Currently all internet traffic goes to core site A (SG330 web proxy) and goes out 50/50  to internet and SITE B via dedicated uplink (leased line)

Now if we knock the SG330 off at SITE A, we can reroute internet traffic to site B SG330 and we can get it to go out via the UTM web proxy there (transparent)

Is it possible to change both UTM's to standard filtering instead of transparent? If all clients browsers (using standard) are pointing towards the UTM at site A, how can you get it to point to site B? Or am I stuck with transparent for this setup?



This thread was automatically locked due to age.
Parents
  • Standard mode does not fully displace Transparent Mode, because Standard Mode is essentially a suggestion to the client browser.  There will always be traffic that does not notice or does not obey the suggestion.   So use both modes.

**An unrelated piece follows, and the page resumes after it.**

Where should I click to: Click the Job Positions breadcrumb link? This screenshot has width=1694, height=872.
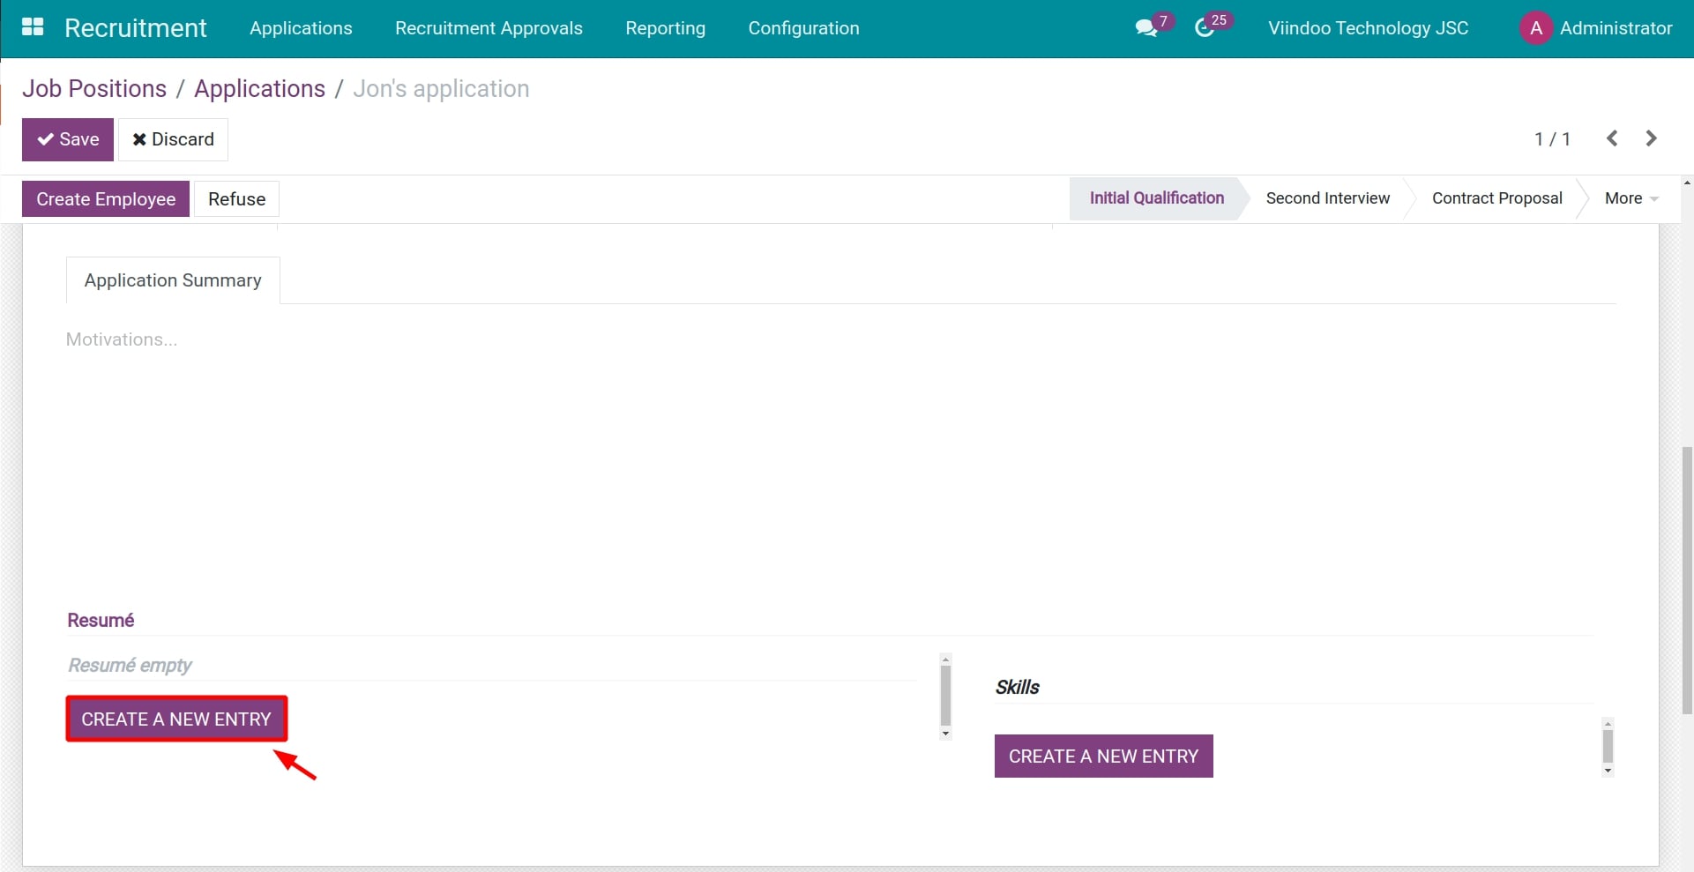coord(94,89)
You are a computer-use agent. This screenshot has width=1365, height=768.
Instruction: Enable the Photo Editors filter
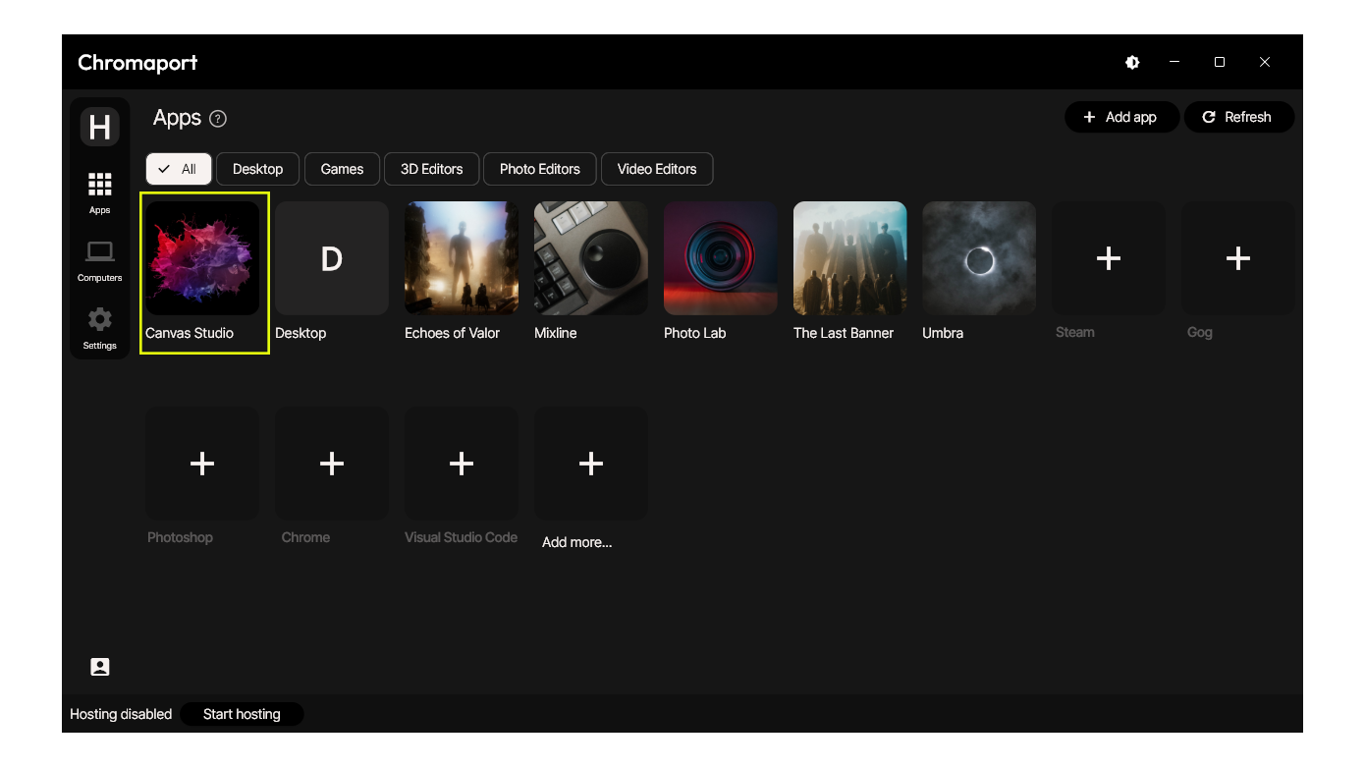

    You pose an interesting questions.  There are several possible failure modes: 

    1. An ISP connection path fails, so UTM detects a failure to respond.
    2. An ISP router fails, so UTM detects a down link
    3. A UTM fails.

    I think Standard Mode and Transparent Mode will behave identically in the first two cases.   For those failures, you need to reconfigure external routing, either manually or automatically using OSPF or more likely BGP as appropriate.

    In the case of the third failure, Transparent Mode requires that you reconfigure your internal routing, which may be challenging.   Standard Mode requires only that the PROXY command be configured with options. this is an example:

    return "PROXY utm1:8080; utm2:8080; DIRECT";

     

  • Hi Douglas,

    yes its the 3rd option I'm after. The first wo are fine and work as planned.

    With the 3rd option, our 50+ sites are connected via MPLS and use BGP for routing. We have an MPLS router at each core site (A & B) and we then re-advertise the BGP routes via EIGRP to our core routers at site A & B. So the network is fully aware and will failover should we lose an MPLS router at site A or B.

    Internet breakout is done via the UTM's at both sites although all traffic is routed to site A UTM first which then does the load balancing between UTM A & UTM B via the leased line that connects site A & B directly.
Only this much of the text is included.